▸ **Collected data entries**
--- --- ---

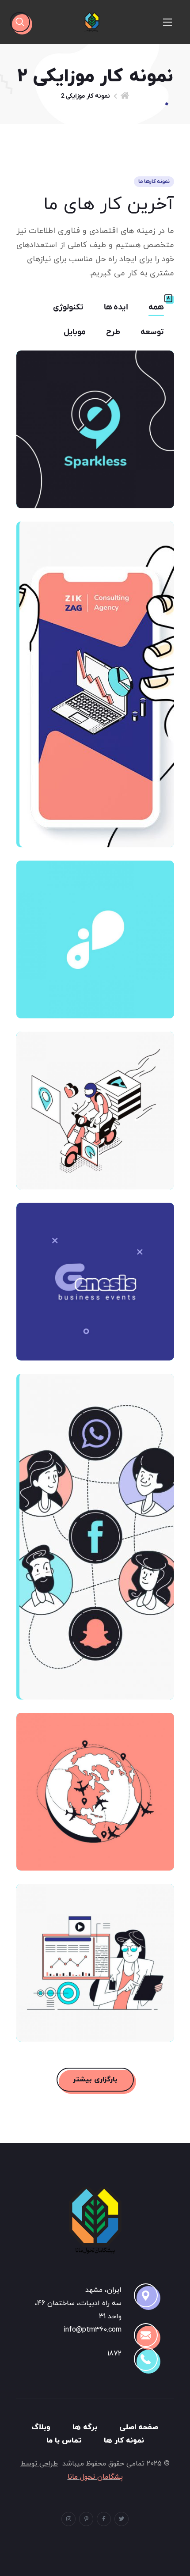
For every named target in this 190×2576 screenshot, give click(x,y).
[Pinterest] (86, 2519)
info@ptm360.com (93, 2330)
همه (156, 307)
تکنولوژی (68, 307)
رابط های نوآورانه (95, 1783)
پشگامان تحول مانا (95, 2477)
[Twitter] (121, 2519)
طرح (113, 332)
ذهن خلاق (95, 931)
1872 (114, 2354)
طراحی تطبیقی (95, 676)
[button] (20, 22)
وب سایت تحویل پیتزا (95, 1102)
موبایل (75, 332)
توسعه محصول (95, 1273)
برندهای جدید (95, 421)
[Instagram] (68, 2519)
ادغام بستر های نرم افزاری (95, 1954)
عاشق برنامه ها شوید (95, 1528)
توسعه (152, 332)
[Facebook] (104, 2519)
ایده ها (116, 307)
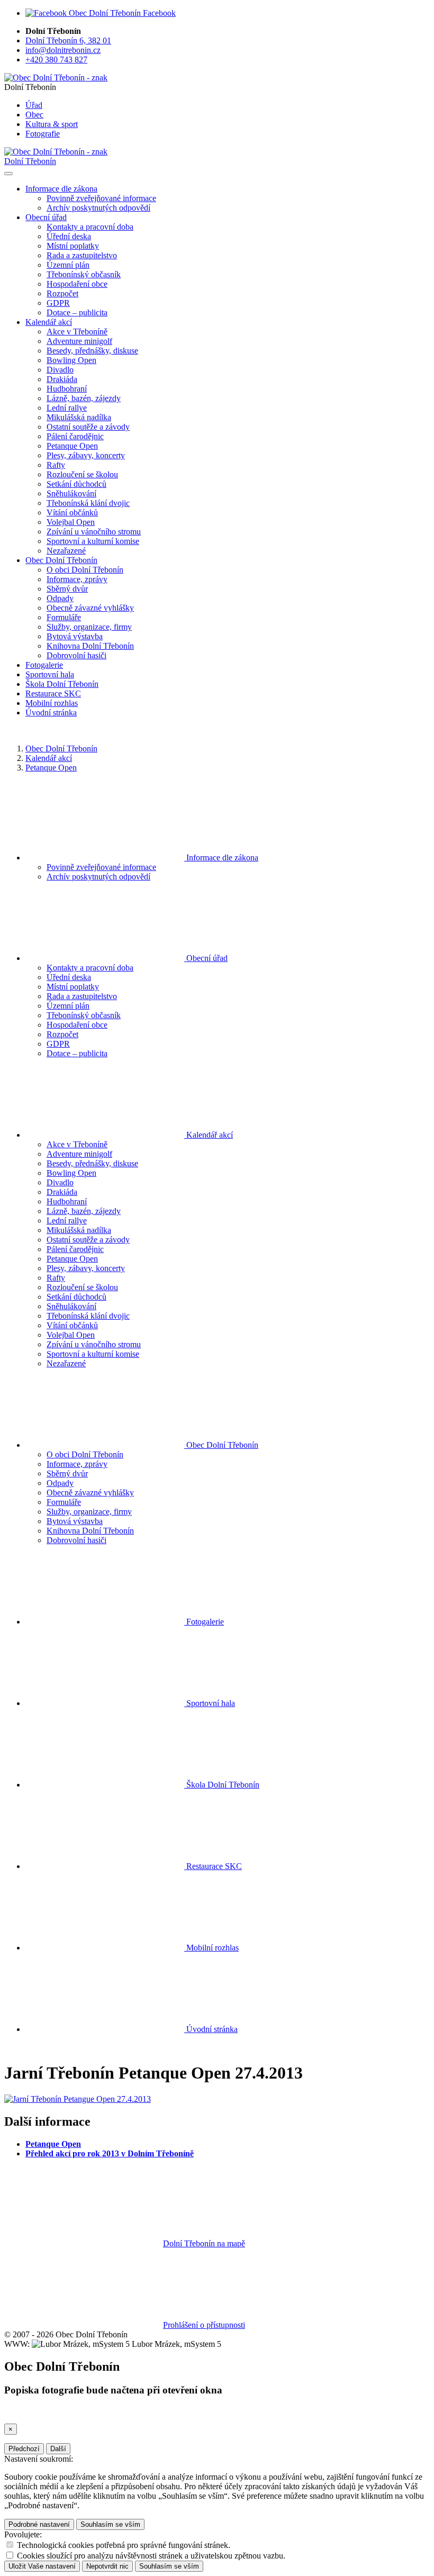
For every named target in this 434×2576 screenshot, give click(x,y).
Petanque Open (72, 445)
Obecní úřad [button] (46, 217)
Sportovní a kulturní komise (93, 541)
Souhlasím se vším (110, 2524)
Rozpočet (62, 293)
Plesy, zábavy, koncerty (86, 455)
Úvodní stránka (51, 712)
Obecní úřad (206, 958)
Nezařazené (66, 550)
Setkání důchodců (76, 483)
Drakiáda (62, 379)
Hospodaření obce (77, 283)
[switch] (9, 2544)
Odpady (60, 598)
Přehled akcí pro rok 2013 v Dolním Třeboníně (109, 2153)
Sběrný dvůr (67, 588)
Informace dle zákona (221, 857)
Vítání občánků (72, 512)
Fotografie (42, 133)
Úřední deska (69, 236)
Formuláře (64, 617)
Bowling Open (71, 360)
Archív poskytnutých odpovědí (98, 207)
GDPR (58, 302)
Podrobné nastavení (39, 2524)
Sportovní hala (49, 674)
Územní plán (68, 264)
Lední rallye (67, 407)
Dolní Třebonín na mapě (204, 2243)
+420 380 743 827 (56, 59)
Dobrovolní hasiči (76, 655)
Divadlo (60, 369)
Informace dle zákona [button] (61, 188)
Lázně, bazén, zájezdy (84, 398)
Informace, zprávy (77, 579)
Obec (34, 114)
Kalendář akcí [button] (48, 322)
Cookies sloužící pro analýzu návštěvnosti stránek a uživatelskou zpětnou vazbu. (151, 2555)
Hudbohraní (67, 388)
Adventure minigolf (79, 341)
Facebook (158, 12)
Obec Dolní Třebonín (61, 748)
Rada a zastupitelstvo (82, 255)
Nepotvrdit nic (107, 2566)
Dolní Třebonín (30, 161)
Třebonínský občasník (84, 274)
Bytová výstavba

--- --- ---

Check every line of the data above for the string "screenshot", and copy those that have it.

For every named target in this 190×2576 screenshot, give click(x,y).
For every named target in this 434×2576 screenshot, give click(x,y).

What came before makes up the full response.